> Your instructions
Reproduce each of the entries below word for word, keeping every line unchanged.

— START —

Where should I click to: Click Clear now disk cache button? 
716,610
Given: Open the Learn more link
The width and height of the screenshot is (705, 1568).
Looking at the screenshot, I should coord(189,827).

— END —

> Written reply
Where should I click to: Click Clear now disk cache button? 
716,610
Given: Open the Learn more link
The width and height of the screenshot is (705, 1568).
Looking at the screenshot, I should coord(189,827).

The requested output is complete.